Brief
Reprint every line of the data, keeping each character intact.

Given records
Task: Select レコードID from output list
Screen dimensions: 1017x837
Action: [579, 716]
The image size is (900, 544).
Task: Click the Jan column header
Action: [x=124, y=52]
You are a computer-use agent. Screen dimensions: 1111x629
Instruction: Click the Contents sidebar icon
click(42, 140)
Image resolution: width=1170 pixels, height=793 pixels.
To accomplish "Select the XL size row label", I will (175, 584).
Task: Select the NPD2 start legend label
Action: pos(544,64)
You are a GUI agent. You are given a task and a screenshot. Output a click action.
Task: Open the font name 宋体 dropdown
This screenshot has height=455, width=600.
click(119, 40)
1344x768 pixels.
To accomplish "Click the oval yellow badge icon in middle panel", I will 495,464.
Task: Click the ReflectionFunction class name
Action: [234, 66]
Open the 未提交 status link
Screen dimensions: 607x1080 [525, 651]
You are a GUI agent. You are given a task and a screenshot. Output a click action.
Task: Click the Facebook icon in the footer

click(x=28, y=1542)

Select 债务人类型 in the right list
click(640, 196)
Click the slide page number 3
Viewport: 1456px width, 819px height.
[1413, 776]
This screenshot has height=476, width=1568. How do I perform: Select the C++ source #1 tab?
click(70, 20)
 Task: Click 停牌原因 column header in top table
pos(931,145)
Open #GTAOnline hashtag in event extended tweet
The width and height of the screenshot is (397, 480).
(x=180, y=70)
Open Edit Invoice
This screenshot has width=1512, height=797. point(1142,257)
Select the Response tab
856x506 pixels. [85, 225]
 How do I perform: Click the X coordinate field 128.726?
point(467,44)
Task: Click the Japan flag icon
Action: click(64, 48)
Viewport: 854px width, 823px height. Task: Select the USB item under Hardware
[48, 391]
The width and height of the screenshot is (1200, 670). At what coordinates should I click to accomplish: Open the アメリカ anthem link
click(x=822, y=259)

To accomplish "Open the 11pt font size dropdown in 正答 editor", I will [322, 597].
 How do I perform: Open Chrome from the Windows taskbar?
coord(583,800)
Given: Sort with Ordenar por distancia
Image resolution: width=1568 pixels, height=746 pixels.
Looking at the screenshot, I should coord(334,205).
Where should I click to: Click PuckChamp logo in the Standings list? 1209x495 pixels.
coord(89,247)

Exercise answer
Task: Select レコードID from output list
Screen dimensions: 1017x837
Action: [579, 716]
The image size is (900, 544).
Task: Click the Jan column header
Action: [x=124, y=52]
You are a computer-use agent. Screen dimensions: 1111x629
Instruction: Click the Contents sidebar icon
click(42, 140)
Image resolution: width=1170 pixels, height=793 pixels.
To accomplish "Select the XL size row label", I will (175, 584).
Task: Select the NPD2 start legend label
Action: pos(544,64)
You are a GUI agent. You are given a task and a screenshot. Output a click action.
Task: Open the font name 宋体 dropdown
This screenshot has height=455, width=600.
click(119, 40)
1344x768 pixels.
To accomplish "Click the oval yellow badge icon in middle panel", I will 495,464.
Task: Click the ReflectionFunction class name
Action: [234, 66]
Open the 未提交 status link
Screen dimensions: 607x1080 [525, 651]
You are a GUI agent. You are given a task and a screenshot. Output a click action.
Task: Click the Facebook icon in the footer

click(x=28, y=1542)

Select 债务人类型 in the right list
click(640, 196)
Click the slide page number 3
Viewport: 1456px width, 819px height.
[1413, 776]
This screenshot has height=476, width=1568. How do I perform: Select the C++ source #1 tab?
click(70, 20)
 Task: Click 停牌原因 column header in top table
pos(931,145)
Open #GTAOnline hashtag in event extended tweet
The width and height of the screenshot is (397, 480).
(x=180, y=70)
Open Edit Invoice
This screenshot has width=1512, height=797. point(1142,257)
Select the Response tab
856x506 pixels. [85, 225]
 How do I perform: Click the X coordinate field 128.726?
point(467,44)
Task: Click the Japan flag icon
Action: click(64, 48)
Viewport: 854px width, 823px height. Task: Select the USB item under Hardware
[48, 391]
The width and height of the screenshot is (1200, 670). At what coordinates should I click to accomplish: Open the アメリカ anthem link
click(x=822, y=259)

To accomplish "Open the 11pt font size dropdown in 正答 editor", I will [322, 597].
 How do I perform: Open Chrome from the Windows taskbar?
coord(583,800)
Given: Sort with Ordenar por distancia
Image resolution: width=1568 pixels, height=746 pixels.
Looking at the screenshot, I should coord(334,205).
Where should I click to: Click PuckChamp logo in the Standings list? 1209x495 pixels.
coord(89,247)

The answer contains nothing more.